The exercise » Pick out every line in the rows below that contains the string "sidebar" and copy each one. Letter case matters.

[Rows from a dataset]
* * * * * * * * *
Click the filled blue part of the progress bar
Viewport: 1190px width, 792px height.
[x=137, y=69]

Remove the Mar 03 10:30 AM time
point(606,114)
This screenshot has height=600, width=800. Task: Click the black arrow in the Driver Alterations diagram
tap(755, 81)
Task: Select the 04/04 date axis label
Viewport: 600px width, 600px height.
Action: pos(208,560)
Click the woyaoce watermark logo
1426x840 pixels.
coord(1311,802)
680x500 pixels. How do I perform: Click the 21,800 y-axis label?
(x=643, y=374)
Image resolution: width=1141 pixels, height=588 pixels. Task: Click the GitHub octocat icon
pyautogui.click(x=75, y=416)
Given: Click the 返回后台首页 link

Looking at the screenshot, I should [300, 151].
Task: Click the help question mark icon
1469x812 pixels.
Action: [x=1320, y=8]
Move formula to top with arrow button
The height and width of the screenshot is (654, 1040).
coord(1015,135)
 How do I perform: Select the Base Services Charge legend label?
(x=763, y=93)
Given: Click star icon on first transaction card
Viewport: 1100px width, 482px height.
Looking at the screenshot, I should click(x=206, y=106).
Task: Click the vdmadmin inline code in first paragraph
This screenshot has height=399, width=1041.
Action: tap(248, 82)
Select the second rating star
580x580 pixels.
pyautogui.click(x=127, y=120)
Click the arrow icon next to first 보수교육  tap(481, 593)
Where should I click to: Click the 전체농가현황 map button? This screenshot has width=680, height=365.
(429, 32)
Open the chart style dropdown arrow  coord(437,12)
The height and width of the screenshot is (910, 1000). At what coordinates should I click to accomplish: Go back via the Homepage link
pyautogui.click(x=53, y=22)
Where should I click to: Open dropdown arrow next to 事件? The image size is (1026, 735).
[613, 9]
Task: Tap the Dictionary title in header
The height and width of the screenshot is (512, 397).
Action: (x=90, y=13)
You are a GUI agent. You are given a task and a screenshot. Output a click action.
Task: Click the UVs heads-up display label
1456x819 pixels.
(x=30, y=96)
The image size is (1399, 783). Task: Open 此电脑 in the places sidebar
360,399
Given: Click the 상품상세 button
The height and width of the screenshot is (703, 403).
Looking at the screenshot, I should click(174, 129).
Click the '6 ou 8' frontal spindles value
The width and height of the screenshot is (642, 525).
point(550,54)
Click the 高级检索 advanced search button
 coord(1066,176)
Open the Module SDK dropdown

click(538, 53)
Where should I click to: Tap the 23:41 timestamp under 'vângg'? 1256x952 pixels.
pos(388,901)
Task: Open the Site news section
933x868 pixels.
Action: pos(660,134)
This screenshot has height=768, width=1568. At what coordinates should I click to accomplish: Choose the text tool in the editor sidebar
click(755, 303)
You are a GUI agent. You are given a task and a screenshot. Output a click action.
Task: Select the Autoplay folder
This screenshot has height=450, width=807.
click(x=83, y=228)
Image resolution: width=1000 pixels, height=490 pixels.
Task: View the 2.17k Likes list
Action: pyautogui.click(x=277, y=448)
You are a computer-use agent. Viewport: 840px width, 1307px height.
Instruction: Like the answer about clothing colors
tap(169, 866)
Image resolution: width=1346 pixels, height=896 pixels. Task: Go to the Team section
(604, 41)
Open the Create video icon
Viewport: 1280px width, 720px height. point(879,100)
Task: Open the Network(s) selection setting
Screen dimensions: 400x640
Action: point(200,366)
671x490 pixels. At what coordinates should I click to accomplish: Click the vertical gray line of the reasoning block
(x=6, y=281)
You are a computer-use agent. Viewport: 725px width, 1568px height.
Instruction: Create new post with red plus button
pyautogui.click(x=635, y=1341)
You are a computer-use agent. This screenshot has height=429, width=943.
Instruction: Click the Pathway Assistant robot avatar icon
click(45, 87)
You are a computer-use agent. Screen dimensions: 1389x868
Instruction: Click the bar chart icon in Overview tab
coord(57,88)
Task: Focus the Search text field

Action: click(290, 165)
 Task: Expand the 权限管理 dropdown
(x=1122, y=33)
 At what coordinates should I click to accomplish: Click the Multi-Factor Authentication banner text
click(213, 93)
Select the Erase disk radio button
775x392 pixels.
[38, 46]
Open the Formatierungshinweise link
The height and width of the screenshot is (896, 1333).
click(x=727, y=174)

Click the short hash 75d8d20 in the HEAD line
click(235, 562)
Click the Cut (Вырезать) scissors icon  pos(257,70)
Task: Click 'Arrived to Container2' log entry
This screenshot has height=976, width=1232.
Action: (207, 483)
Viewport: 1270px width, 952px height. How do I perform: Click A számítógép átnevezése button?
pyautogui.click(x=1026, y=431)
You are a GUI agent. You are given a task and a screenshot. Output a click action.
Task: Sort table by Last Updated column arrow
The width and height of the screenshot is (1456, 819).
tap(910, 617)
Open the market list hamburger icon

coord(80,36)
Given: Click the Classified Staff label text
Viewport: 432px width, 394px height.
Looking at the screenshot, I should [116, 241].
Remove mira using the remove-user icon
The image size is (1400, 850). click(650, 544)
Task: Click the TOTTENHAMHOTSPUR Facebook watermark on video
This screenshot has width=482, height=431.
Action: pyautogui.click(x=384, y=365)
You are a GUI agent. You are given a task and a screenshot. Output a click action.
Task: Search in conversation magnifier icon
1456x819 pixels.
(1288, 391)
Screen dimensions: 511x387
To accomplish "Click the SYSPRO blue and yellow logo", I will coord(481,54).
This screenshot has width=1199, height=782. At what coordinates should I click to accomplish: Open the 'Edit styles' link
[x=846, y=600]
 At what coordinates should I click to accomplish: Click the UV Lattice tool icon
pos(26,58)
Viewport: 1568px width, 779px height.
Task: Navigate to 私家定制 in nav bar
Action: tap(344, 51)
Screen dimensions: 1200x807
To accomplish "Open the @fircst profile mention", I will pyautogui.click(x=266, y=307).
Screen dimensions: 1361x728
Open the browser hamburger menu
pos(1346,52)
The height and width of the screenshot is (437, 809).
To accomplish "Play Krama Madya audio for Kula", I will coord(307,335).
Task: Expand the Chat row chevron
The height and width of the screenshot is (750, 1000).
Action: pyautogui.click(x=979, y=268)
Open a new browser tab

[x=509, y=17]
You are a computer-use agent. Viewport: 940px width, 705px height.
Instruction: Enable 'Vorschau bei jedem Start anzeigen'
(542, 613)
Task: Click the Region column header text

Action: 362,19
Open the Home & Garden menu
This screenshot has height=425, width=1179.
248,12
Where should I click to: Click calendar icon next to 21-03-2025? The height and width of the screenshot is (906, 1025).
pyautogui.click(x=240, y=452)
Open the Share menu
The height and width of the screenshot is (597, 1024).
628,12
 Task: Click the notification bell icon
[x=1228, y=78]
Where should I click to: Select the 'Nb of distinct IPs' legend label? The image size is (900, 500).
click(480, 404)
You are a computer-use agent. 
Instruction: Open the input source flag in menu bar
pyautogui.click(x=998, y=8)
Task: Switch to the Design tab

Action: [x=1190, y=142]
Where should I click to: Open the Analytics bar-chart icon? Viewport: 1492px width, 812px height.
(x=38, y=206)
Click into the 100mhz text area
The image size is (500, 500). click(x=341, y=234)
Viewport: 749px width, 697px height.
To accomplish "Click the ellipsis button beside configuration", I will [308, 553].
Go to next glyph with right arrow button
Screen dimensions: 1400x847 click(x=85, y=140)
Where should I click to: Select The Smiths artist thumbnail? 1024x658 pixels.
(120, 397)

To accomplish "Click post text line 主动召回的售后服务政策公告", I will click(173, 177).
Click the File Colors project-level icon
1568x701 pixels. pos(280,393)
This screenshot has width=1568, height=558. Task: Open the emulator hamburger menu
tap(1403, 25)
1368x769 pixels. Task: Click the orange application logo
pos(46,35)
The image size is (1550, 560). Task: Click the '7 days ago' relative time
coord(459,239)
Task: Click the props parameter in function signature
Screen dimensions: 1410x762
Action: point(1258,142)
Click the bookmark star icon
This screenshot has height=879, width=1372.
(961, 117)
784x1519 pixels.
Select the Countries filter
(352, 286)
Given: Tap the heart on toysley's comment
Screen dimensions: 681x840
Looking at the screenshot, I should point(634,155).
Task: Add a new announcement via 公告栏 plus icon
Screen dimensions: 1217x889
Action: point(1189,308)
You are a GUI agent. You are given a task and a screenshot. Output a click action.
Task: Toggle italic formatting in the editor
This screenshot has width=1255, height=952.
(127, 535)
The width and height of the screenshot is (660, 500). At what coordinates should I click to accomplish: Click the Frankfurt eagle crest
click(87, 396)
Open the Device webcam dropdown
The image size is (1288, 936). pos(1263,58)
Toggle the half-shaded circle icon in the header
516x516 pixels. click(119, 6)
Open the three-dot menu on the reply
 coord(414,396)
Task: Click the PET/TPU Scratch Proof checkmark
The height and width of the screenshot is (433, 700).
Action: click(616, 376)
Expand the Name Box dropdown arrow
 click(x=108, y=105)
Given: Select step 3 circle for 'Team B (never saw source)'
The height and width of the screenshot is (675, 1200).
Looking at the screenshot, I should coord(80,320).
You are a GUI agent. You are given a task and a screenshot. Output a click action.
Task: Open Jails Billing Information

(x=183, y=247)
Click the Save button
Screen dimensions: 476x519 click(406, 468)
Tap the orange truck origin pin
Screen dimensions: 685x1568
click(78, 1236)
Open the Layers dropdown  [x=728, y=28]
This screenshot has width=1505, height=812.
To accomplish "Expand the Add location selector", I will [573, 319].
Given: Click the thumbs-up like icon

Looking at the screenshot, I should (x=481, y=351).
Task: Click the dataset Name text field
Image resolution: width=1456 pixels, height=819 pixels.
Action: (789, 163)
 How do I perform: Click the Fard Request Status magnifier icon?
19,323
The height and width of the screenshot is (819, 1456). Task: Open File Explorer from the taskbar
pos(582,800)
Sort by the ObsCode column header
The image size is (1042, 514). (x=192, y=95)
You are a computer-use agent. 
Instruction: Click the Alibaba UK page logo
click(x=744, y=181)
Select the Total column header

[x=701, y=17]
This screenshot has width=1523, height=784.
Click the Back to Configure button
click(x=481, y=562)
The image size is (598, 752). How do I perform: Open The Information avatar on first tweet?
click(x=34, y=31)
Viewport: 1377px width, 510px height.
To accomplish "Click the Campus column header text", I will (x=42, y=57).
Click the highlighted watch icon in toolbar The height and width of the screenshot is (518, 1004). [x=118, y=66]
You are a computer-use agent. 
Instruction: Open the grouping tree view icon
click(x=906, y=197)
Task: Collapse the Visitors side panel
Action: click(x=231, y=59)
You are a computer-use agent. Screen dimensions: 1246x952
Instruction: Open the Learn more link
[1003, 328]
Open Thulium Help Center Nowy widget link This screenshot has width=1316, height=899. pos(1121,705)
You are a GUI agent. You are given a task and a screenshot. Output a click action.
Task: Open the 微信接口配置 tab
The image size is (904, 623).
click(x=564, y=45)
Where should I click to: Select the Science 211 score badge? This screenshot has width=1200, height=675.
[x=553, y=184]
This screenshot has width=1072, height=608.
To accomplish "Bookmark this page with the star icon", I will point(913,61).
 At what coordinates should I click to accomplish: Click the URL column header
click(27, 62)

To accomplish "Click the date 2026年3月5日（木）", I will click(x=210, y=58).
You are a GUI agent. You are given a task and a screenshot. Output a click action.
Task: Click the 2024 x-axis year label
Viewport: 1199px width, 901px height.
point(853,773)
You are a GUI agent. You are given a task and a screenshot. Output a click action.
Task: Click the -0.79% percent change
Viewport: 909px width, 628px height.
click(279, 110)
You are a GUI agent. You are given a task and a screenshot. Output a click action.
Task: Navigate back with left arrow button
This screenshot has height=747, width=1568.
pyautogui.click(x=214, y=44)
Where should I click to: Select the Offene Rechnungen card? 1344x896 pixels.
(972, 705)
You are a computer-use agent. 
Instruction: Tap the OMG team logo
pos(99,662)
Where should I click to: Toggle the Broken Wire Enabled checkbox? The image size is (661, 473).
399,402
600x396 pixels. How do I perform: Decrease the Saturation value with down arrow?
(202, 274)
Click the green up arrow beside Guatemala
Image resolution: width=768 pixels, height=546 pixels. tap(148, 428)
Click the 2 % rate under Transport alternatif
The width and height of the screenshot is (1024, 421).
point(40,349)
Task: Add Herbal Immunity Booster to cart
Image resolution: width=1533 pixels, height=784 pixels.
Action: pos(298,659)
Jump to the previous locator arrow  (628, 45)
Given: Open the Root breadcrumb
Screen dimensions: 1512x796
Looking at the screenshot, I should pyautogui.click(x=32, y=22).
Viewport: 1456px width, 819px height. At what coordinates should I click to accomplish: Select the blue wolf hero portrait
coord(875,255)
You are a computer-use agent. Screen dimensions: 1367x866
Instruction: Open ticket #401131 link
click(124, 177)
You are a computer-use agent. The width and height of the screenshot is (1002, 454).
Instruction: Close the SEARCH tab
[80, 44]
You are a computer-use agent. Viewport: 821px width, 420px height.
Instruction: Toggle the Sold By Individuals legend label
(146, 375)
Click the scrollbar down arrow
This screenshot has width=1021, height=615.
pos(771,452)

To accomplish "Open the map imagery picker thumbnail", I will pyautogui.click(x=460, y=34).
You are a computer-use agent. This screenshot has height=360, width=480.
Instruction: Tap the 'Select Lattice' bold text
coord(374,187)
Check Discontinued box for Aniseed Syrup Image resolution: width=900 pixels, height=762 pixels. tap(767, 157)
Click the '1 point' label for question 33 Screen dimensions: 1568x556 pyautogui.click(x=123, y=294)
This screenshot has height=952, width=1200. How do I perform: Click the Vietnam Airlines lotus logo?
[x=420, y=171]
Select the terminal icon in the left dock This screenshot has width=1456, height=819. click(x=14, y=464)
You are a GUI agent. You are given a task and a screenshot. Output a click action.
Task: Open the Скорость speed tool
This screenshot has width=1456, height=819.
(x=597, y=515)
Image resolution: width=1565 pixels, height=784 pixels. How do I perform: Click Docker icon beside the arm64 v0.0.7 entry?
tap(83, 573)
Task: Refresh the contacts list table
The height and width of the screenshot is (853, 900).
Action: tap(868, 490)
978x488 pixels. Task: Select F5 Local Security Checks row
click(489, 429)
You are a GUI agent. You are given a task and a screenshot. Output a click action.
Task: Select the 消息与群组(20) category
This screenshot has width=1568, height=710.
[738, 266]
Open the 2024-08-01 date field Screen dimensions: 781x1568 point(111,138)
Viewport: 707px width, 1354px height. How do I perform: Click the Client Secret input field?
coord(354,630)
* * * * * * * * *
The answer »
The image size is (1399, 783). Task: Open 此电脑 in the places sidebar
This screenshot has height=768, width=1568. At what coordinates should I click to accomplish: Choose the text tool in the editor sidebar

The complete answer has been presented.